HOW TO COMPLETE THIS TASK: The entries that follow are to be duplicated in full, character for character.
START EXCERPTED DATA
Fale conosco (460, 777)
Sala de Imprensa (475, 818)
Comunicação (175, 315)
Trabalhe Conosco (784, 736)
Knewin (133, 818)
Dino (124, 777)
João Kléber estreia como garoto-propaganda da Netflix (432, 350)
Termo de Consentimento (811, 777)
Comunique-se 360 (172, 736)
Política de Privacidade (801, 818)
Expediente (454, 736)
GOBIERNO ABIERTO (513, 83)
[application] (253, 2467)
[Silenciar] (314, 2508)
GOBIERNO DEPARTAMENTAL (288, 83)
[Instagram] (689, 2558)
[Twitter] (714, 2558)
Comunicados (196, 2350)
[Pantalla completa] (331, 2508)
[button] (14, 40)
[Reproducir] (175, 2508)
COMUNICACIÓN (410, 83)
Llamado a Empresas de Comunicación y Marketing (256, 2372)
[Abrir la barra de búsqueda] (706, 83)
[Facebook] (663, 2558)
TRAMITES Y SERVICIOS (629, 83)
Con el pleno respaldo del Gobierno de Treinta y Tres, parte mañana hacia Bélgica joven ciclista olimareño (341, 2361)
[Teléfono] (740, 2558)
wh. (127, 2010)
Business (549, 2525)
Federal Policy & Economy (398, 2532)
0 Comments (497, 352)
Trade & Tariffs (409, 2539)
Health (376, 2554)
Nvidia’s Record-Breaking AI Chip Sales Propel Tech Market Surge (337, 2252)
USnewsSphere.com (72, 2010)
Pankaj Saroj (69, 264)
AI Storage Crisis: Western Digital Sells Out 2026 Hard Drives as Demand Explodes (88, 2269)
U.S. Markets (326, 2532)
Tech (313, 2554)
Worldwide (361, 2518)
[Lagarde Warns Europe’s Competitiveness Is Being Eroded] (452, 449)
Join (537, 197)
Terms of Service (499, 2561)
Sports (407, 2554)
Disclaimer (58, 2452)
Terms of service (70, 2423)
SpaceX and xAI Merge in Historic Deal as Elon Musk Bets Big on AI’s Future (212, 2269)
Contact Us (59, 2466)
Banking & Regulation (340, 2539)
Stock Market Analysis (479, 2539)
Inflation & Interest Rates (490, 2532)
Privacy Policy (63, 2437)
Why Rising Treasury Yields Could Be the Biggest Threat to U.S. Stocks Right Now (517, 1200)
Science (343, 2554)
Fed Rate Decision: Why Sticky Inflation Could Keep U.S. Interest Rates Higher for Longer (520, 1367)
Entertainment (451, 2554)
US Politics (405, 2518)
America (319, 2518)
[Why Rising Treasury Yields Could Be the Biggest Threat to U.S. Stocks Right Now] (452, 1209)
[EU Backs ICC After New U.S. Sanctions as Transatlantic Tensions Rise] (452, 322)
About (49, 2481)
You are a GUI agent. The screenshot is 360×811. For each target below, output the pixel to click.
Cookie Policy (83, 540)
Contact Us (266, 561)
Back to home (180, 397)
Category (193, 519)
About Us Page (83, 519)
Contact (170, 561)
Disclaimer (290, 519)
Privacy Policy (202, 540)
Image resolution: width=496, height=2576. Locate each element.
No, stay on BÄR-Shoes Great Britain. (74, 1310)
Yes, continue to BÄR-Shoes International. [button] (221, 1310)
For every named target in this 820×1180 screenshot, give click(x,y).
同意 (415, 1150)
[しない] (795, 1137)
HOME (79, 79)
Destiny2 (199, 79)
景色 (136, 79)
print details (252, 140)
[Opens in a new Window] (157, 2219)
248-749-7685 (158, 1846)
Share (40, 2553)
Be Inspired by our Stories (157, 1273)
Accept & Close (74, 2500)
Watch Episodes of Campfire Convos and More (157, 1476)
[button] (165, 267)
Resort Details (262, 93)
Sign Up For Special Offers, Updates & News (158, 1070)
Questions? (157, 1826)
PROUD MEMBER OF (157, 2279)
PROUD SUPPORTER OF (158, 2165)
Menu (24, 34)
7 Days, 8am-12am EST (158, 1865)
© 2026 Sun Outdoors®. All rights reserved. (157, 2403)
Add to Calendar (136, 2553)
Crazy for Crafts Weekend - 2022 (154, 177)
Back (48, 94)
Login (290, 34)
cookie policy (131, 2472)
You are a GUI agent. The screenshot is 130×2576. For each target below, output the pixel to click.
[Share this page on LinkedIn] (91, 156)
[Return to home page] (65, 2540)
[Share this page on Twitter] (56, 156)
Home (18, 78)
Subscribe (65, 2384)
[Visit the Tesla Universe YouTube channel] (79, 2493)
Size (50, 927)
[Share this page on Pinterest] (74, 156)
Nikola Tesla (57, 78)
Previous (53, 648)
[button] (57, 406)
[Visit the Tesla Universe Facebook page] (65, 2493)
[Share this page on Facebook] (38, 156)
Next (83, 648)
END EXCERPTED DATA
YOUR RESPONSE:
Fale conosco (460, 777)
Sala de Imprensa (475, 818)
Comunicação (175, 315)
Trabalhe Conosco (784, 736)
Knewin (133, 818)
Dino (124, 777)
João Kléber estreia como garoto-propaganda da Netflix (432, 350)
Termo de Consentimento (811, 777)
Comunique-se 360 (172, 736)
Política de Privacidade (801, 818)
Expediente (454, 736)
GOBIERNO ABIERTO (513, 83)
[application] (253, 2467)
[Silenciar] (314, 2508)
GOBIERNO DEPARTAMENTAL (288, 83)
[Instagram] (689, 2558)
[Twitter] (714, 2558)
Comunicados (196, 2350)
[Pantalla completa] (331, 2508)
[button] (14, 40)
[Reproducir] (175, 2508)
COMUNICACIÓN (410, 83)
Llamado a Empresas de Comunicación y Marketing (256, 2372)
[Abrir la barra de búsqueda] (706, 83)
[Facebook] (663, 2558)
TRAMITES Y SERVICIOS (629, 83)
Con el pleno respaldo del Gobierno de Treinta y Tres, parte mañana hacia Bélgica joven ciclista olimareño (341, 2361)
[Teléfono] (740, 2558)
wh. (127, 2010)
Business (549, 2525)
Federal Policy & Economy (398, 2532)
0 Comments (497, 352)
Trade & Tariffs (409, 2539)
Health (376, 2554)
Nvidia’s Record-Breaking AI Chip Sales Propel Tech Market Surge (337, 2252)
USnewsSphere.com (72, 2010)
Pankaj Saroj (69, 264)
AI Storage Crisis: Western Digital Sells Out 2026 Hard Drives as Demand Explodes (88, 2269)
U.S. Markets (326, 2532)
Tech (313, 2554)
Worldwide (361, 2518)
[Lagarde Warns Europe’s Competitiveness Is Being Eroded] (452, 449)
Join (537, 197)
Terms of Service (499, 2561)
Sports (407, 2554)
Disclaimer (58, 2452)
Terms of service (70, 2423)
SpaceX and xAI Merge in Historic Deal as Elon Musk Bets Big on AI’s Future (212, 2269)
Contact Us (59, 2466)
Banking & Regulation (340, 2539)
Stock Market Analysis (479, 2539)
Inflation & Interest Rates (490, 2532)
Privacy Policy (63, 2437)
Why Rising Treasury Yields Could Be the Biggest Threat to U.S. Stocks Right Now (517, 1200)
Science (343, 2554)
Fed Rate Decision: Why Sticky Inflation Could Keep U.S. Interest Rates Higher for Longer (520, 1367)
Entertainment (451, 2554)
US Politics (405, 2518)
America (319, 2518)
[Why Rising Treasury Yields Could Be the Biggest Threat to U.S. Stocks Right Now] (452, 1209)
[EU Backs ICC After New U.S. Sanctions as Transatlantic Tensions Rise] (452, 322)
About (49, 2481)
You are a GUI agent. The screenshot is 360×811. For each target below, output the pixel to click.
Cookie Policy (83, 540)
Contact Us (266, 561)
Back to home (180, 397)
Category (193, 519)
About Us Page (83, 519)
Contact (170, 561)
Disclaimer (290, 519)
Privacy Policy (202, 540)
Image resolution: width=496, height=2576. Locate each element.
No, stay on BÄR-Shoes Great Britain. (74, 1310)
Yes, continue to BÄR-Shoes International. [button] (221, 1310)
For every named target in this 820×1180 screenshot, give click(x,y).
同意 (415, 1150)
[しない] (795, 1137)
HOME (79, 79)
Destiny2 (199, 79)
景色 (136, 79)
print details (252, 140)
[Opens in a new Window] (157, 2219)
248-749-7685 (158, 1846)
Share (40, 2553)
Be Inspired by our Stories (157, 1273)
Accept & Close (74, 2500)
Watch Episodes of Campfire Convos and More (157, 1476)
[button] (165, 267)
Resort Details (262, 93)
Sign Up For Special Offers, Updates & News (158, 1070)
Questions? (157, 1826)
PROUD MEMBER OF (157, 2279)
PROUD SUPPORTER OF (158, 2165)
Menu (24, 34)
7 Days, 8am-12am EST (158, 1865)
© 2026 Sun Outdoors®. All rights reserved. (157, 2403)
Add to Calendar (136, 2553)
Crazy for Crafts Weekend - 2022 (154, 177)
Back (48, 94)
Login (290, 34)
cookie policy (131, 2472)
You are a GUI agent. The screenshot is 130×2576. For each target below, output the pixel to click.
[Share this page on LinkedIn] (91, 156)
[Return to home page] (65, 2540)
[Share this page on Twitter] (56, 156)
Home (18, 78)
Subscribe (65, 2384)
[Visit the Tesla Universe YouTube channel] (79, 2493)
Size (50, 927)
[Share this page on Pinterest] (74, 156)
Nikola Tesla (57, 78)
Previous (53, 648)
[button] (57, 406)
[Visit the Tesla Universe Facebook page] (65, 2493)
[Share this page on Facebook] (38, 156)
Next (83, 648)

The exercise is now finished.